Филдинг не был согласен с Коуком в том, что "мудрость всех мудрецов мира, если бы они собрались все вместе в одно время, не смогла бы сравниться" с совершенством английской конституции. Он бы признал, что эта конституция, как недавно отмечали Вольтер и Монтескье, прекрасно обеспечивала защиту человека и его имущества от тирании короля; он бы похвалил habeas corpus и суд присяжных, а также великолепные юридические школы при судебных иннах. Разумеется, англичанин был свободен от ареста без законного ордера, от заключения в тюрьму без суда, от наказания без приговора суда присяжных; его нельзя было облагать налогами иначе как с согласия парламента; он мог собираться вместе со своими товарищами, если не совершал беспорядков; он мог говорить все, что ему заблагорассудится, за исключением мятежа, клеветы, непристойности и богохульства. Но законодатели Англии так стремились защитить человека от государства, что не смогли защитить общество от человека. Механизм правоприменения ломался перед распространением и организацией преступности.
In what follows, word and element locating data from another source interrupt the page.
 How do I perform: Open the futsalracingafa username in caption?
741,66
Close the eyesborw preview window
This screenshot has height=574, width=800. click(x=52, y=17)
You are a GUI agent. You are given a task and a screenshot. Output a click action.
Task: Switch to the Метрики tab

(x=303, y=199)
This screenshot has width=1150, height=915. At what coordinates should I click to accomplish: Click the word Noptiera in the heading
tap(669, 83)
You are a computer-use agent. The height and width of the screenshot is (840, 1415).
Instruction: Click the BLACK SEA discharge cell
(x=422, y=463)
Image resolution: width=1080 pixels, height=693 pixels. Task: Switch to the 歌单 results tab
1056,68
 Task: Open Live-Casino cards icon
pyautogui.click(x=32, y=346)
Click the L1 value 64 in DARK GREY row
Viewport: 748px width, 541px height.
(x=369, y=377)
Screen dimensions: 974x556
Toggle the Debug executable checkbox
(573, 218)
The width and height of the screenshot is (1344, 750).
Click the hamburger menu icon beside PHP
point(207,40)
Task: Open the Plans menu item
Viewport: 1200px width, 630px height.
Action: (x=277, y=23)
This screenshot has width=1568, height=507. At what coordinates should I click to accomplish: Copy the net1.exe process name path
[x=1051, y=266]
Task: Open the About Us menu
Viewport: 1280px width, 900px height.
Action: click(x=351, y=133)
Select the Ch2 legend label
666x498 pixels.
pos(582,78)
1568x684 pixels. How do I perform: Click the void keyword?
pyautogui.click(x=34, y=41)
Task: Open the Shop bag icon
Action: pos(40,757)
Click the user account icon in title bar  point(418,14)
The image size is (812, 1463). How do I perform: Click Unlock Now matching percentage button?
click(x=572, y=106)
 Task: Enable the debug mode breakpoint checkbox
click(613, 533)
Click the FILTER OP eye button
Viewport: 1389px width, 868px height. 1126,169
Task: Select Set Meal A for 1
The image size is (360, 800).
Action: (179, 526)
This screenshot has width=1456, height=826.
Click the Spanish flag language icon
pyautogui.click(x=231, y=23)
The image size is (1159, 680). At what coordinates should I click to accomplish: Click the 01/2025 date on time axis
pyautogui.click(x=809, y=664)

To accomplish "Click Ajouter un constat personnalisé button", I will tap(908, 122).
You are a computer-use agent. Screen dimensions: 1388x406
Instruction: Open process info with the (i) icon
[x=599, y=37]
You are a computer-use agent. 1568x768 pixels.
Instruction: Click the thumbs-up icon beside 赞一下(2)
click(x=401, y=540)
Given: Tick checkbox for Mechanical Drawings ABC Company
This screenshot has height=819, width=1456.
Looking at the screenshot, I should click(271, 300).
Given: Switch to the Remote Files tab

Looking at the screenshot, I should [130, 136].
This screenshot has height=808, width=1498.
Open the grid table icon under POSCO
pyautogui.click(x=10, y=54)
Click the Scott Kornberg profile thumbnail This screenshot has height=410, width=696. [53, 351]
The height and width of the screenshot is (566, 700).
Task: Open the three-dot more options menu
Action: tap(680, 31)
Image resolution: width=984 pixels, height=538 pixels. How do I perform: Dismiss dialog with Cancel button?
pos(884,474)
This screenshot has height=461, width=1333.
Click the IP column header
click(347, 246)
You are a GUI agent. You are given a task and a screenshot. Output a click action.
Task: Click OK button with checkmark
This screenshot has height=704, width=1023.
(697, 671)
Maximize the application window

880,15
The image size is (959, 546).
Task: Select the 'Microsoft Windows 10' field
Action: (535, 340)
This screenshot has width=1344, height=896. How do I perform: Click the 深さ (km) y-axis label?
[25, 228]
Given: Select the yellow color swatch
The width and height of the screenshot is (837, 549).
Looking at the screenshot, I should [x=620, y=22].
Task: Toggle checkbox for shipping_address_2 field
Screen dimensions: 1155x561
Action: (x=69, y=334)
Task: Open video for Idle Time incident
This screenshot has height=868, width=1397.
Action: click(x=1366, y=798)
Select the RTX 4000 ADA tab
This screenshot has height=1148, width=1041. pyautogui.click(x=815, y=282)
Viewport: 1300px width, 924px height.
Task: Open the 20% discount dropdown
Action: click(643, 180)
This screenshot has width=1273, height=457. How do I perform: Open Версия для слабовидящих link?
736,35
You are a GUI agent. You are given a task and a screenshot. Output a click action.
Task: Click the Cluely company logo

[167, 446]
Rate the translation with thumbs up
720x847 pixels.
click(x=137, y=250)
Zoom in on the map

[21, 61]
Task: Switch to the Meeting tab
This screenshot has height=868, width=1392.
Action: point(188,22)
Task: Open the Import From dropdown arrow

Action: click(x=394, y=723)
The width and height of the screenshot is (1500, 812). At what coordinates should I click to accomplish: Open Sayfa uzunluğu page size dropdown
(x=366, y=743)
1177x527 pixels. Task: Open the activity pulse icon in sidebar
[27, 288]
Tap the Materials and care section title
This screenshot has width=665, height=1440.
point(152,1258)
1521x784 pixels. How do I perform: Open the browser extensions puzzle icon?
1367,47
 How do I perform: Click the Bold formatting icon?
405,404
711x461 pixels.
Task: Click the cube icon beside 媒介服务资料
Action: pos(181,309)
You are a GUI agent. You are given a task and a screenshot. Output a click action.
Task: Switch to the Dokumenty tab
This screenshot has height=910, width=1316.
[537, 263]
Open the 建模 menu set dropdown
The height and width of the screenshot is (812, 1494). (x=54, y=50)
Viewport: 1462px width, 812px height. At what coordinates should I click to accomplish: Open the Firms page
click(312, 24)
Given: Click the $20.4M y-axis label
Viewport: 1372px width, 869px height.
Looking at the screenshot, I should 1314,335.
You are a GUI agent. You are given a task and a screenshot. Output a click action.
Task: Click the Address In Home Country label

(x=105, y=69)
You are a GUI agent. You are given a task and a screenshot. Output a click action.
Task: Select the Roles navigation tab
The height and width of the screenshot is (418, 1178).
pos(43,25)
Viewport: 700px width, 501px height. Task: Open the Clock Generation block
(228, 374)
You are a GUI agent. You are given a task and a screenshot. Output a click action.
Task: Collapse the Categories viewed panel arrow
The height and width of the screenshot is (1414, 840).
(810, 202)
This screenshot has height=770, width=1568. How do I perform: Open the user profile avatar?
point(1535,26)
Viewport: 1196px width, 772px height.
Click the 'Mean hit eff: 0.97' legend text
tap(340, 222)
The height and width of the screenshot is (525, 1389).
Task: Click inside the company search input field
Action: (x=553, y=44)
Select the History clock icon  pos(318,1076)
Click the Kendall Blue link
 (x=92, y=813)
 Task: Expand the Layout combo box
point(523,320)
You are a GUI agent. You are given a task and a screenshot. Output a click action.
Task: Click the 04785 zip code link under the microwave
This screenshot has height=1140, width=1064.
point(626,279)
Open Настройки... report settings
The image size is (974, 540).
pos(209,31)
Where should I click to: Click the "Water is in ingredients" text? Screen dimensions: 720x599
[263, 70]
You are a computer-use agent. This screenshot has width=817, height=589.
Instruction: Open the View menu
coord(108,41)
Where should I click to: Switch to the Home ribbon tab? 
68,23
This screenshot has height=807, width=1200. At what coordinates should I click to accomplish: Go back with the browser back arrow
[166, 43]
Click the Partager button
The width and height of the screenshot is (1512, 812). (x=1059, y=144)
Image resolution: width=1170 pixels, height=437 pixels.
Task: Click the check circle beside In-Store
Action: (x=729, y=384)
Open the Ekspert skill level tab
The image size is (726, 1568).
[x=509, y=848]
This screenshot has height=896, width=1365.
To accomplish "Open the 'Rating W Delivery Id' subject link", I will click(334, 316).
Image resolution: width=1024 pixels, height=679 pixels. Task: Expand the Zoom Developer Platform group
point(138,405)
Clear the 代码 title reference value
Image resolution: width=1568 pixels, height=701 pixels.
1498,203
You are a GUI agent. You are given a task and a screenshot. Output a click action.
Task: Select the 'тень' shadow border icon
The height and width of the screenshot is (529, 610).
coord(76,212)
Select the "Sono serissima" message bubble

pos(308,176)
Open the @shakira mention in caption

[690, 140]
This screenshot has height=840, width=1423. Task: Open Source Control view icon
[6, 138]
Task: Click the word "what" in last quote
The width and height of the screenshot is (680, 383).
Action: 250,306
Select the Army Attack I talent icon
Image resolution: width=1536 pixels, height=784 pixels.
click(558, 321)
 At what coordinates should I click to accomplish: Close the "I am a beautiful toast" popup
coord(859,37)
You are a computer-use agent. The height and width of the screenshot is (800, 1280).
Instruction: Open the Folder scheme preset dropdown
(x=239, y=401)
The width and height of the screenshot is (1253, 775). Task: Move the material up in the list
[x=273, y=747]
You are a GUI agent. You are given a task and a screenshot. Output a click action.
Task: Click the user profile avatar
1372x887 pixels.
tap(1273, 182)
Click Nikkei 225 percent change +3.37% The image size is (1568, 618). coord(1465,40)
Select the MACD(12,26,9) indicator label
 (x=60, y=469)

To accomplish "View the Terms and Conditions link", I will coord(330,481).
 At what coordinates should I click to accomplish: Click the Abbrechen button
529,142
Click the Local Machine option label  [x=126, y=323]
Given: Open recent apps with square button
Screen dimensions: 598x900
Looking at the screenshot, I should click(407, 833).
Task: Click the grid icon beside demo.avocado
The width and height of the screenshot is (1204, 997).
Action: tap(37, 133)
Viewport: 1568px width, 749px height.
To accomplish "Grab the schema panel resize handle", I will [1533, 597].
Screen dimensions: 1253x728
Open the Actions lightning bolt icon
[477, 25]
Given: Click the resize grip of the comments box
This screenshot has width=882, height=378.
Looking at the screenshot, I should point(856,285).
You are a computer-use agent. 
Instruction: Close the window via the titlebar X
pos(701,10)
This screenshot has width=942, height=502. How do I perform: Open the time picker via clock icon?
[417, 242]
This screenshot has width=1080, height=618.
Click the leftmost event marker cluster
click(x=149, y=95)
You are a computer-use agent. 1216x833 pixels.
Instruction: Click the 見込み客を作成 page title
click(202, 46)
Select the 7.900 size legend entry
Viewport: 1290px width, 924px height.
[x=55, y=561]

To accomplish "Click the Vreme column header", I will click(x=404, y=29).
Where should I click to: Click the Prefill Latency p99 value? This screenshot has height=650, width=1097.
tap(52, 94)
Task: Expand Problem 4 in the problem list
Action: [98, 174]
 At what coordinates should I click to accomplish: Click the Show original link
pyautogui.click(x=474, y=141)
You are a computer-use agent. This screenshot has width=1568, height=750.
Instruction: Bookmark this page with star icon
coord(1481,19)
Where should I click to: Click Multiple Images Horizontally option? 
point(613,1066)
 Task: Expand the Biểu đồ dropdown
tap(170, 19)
Общим правом управляли мировые судьи, решения которых можно было обжаловать у судей, заседавших в Вестминстере или выезжавших на шесть месяцев в год для проведения судов присяжных в городах графства. Эти судьи пользовались пожизненным сроком и отличались разумной честностью. Церковные суды сохранились, но их деятельность ограничивалась рассмотрением неуголовных дел, касающихся только духовенства, действительности браков или исполнения завещаний. Адмиралтейский суд рассматривал исключительно морские дела. Над этими судами располагался Канцелярский суд, председателем которого был лорд-канцлер. Высшим судом страны был сам парламент, где общины судили простолюдинов, а лорды - пэров. Равенство перед законом все еще было несовершенным, поскольку пэры обычно избегали наказания. Четвертый граф Феррерс был казнен в 1760 году за убийство своего стюарда, а когда герцогиня Кингстон предстала перед Палатой лордов в 1776 году и была осуждена за двоеженство, ее освободили только с уплатой пошлины. Латынь оставалась языком судов до 1730 года, когда ее вытеснил английский, что очень огорчило Блэкстоуна.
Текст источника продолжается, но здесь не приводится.